Ao largo, a "canoa" lançava as redes e regressava. O mais era com as parelhas de bois, horas a fio puxando por elas à força de paulada. Décadas volvidas, já homem feito, cheio de saudades, regressei a esses poisos - a Leirosa, a Costa de Lavos, a Tocha. Muito era diferente, tudo mais prático. Como todas as outras, a minha máquina fotográfica só soube captar a actualidade.
A FAINA - Atente-se nas formas dos barcos, e como elas se dispõem a vencer o primeiro e grande obstáculo: a rebentação das ondas, sempre muito forte nestas praias sem rochas e de águas traiçoeiras. É assistir ao seu descer do areal, prontos a furá-las.
Já o disse, a umas centenas de metros da costa, ainda à vista da praia, as redes são lançadas. Vai começar o arrasto. As embarcações, agora já equipadas com motor, a tripulação mais escassa, regressam a terra.
Vêm à boleia das ondas e os tractores rebocam-nas para lugar seguro. Serão também eles a puxar as redes.
Onde ontem a máquina eram os bovídeos, e o combustivel a porrada, andam hoje os motores e o gasóleo. Tudo é muito mais rápido.
Ainda assim, a mão humana não é dispensável, para o necessário jeito de que as redes não prescindem.
O CLAMOR - O bolo aproxima-se. Feito de quê? - sardinha?, cavala?, carapau?, robalo? com algum brinde especial? Há um agigantar de vozes à medida que se vai percebendo, já nas imediações da rebentação, o produto da faina. A companha está em picos...
Há dias magros... e há dias de abastança. Sintomaticamente, estes cada vez menos do que aqueles. Mas, enfim, em essas tardes, uma sempre rendeu uma corvina de 20 quilos...
Parecia uma baleia, já não havia memória de tal, aquilo, ós pois, foi decerto noite muito embagaçada e embaciada...

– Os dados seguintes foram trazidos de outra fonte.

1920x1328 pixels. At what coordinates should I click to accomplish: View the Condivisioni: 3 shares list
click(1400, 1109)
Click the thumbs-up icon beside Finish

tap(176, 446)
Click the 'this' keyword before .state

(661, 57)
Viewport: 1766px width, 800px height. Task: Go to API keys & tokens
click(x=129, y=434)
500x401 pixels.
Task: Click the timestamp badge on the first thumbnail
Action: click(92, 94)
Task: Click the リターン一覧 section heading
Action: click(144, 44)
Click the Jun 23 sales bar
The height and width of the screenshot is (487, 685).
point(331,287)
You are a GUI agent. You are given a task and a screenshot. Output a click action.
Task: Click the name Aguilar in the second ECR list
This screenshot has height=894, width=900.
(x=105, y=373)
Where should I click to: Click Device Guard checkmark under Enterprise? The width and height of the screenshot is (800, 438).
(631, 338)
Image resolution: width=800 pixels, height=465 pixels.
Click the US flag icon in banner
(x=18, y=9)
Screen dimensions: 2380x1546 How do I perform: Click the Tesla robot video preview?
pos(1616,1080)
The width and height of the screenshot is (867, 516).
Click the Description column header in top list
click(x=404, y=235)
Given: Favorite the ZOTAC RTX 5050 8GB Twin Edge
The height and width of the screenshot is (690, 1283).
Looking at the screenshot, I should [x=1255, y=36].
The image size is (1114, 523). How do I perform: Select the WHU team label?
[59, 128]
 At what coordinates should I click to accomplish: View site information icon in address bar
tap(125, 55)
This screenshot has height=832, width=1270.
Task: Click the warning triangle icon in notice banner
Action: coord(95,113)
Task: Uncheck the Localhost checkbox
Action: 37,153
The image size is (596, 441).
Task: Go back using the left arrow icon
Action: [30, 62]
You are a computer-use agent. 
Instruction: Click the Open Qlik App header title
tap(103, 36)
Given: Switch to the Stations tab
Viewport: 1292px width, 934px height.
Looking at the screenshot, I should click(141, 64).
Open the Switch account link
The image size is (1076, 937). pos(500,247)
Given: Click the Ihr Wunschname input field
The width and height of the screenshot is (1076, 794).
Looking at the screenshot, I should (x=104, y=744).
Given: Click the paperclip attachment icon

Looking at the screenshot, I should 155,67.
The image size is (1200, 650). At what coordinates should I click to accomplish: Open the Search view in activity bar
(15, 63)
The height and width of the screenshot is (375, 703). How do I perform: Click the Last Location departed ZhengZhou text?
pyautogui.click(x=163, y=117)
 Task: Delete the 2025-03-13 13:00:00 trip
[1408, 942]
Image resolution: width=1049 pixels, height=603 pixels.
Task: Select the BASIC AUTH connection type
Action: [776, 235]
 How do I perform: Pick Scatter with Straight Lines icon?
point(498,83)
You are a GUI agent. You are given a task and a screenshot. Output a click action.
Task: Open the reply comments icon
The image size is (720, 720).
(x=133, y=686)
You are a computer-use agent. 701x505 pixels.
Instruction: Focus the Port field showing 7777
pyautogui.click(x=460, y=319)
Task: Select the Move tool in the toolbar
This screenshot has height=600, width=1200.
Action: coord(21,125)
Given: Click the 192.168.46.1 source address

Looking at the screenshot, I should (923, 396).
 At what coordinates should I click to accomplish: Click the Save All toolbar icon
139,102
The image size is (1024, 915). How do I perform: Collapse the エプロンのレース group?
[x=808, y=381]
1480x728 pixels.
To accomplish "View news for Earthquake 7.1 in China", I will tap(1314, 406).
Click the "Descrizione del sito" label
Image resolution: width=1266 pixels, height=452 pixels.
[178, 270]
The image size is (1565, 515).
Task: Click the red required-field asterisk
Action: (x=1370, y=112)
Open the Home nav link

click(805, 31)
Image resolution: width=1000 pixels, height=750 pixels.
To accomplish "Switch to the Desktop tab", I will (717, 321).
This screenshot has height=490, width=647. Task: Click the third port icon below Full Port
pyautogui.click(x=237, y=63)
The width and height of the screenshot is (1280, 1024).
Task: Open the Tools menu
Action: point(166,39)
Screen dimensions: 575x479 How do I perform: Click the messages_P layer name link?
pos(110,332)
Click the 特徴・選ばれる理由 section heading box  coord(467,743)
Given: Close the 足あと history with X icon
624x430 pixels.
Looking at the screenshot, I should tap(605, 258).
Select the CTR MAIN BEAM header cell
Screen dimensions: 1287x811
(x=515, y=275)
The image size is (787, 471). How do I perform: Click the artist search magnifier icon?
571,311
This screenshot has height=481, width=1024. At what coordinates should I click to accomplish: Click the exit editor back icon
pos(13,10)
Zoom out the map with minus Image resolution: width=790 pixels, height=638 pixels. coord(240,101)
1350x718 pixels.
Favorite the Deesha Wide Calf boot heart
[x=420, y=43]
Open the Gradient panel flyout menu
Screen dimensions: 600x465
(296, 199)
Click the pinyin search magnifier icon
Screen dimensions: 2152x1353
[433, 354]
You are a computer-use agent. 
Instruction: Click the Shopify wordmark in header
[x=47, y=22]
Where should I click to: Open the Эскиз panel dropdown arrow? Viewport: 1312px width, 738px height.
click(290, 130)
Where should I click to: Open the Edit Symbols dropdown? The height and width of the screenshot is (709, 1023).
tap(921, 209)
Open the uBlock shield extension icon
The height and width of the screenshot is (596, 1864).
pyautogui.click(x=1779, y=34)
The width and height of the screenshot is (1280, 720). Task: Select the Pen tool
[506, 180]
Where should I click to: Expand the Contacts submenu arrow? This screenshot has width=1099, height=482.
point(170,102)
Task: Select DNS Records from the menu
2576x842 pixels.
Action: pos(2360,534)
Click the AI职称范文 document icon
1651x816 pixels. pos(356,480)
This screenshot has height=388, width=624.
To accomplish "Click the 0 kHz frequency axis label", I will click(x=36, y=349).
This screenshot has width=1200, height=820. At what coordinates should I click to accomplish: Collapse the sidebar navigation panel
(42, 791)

EPÍLOGO - Segue-se de imediato a lota. O peixe é colocado em cabazes e leiloado. Na minha juventude, o carapau chegava a casa ainda vivo, direitinho para o escabeche. Mas, afora casos assim, de pequenas quantidades, os senhores da manobra são sempre os big bosses dos mercados das cidades próximas.
Nunca será modo de enriquecer. A xávega só é praticável nos meses de verão, mas aqueles extensos areais, de Cortegaça ao Pedrógão Grande, em tempo não, revelavam-se o ideal para o contrabando do tabaco, vai lá quase meio século... Depois vieram as fábricas (a celusose...), outros ofícios, e eu de hoje não falo do que não sei.
Mas era e, em muito, continua a ser assim mesmo.